PARIS AND IN MY LIFE

It is another morning.  Paris is a continent away but sorrow resides in the universe.  How have we have come to this time when people knowingly open fire upon their fellow human beings?  Surely they must know that they will be killed in return.  What pushed them to give up their lives?

I ask these questions because I do not understand.  I see that they are as much victims as as the ones they have killed.  However their situations/lives may be, there will be no other chances after they are dead.  But then, I am not in their shoes.  Have not walked their mile. Have never want of the basics of life.

I’m asking these questions and seeing the words of Joni Mitchell:

I’ve looked at life from both sides now

From win and lose and still somehow

It’s life’s illusions I recall …

I’m listening to John Lennon’s In My Life sung by Johnny Cash’s quivering voice.

These songs and lyrics play in my head along with the questions that Paris stirs up.  There is one thing I am sure of.  Life is good.  Life is sweet.  Let me count the ways.

  • waking up in the morning to the aroma of coffee perking
  • the first sip of coffee/tea. What’s not to like about that
  • breathing, laughing, crying, feeling the tears down my cheeks
  • seeing my sunroom bathed in sunlight on a cool November day
  • Sheba coming in to wake us up. Time for breakfast she says
  • making breakfast, eating breakfast, doing dishes
  • writing my words, writing my happiness, writing my pain
  • and so on and on – the ordinary, the mundane, the fantastic, the sorrows

And so, life goes on – moment by moment in all its catastrophes.  It is what we have.  I am glad I am here – in my life.

 

A CANADIAN IN FRANCE

It’s Tuesday late afternoon. I’m tap, tapping from the Champaign region in France. I want to keep up my daily writing conversations as best and regularly as I can.

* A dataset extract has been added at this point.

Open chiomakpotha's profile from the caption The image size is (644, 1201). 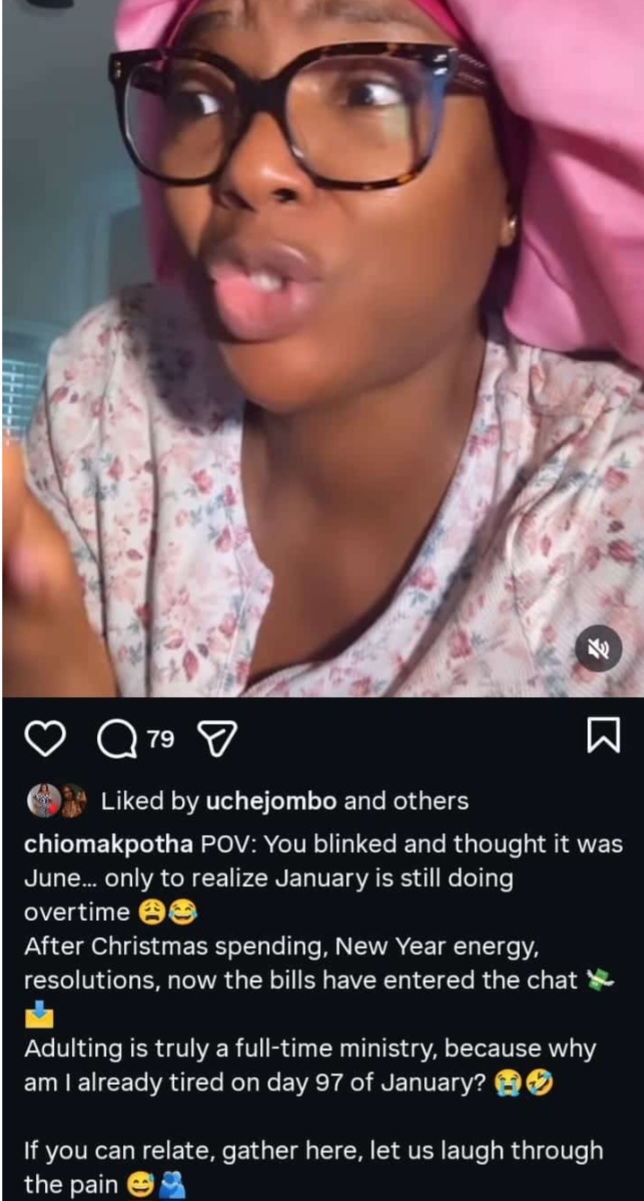point(108,844)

I have to tell you I feel strangely at home in a foreign country. It’s the same wherever I go – Ghana, France, Japan, etc. There’s always a sense of familiarity, Of home. My brain must have a great disconnect or connect, whichever way you want to look at it. Is it its way of comforting itself In a different environment? Whatever it is, I’m grateful for it.

I had not slept at all on the plane coming over. It was not time for we are 8 hours behind France. But it was such a relief to board the plane and be on our way after the problems involved with the travel agency.

We landed in Sunny and warm Paris Monday morning about 8:30. Getting off the plane and boarding the bus for transport to the airport, I became aware of the diversity of passengers in ages and ethnic backgrounds. Not knowing the language did not seem important. We all knew where to go and what to do. Or so it seemed.

It was relatively easy getting through immigration and onto the baggage area. Then we saw our family members there to meet us. We were off. We walked some streets of Paris, bought some sandwiches and drinks and had our lunches on a park bench.

We continued with a driving tour of the city after lunch, hitting some of its highlights – Eiffel Tower, the Louvre, etc. It was a nice introduction since we were already in the city. We saw the history surrounding us. There is a lot to see and explore.

I could not keep my eyes open after we left the city. Fatigue claimed me during part of the ride through Champaign country.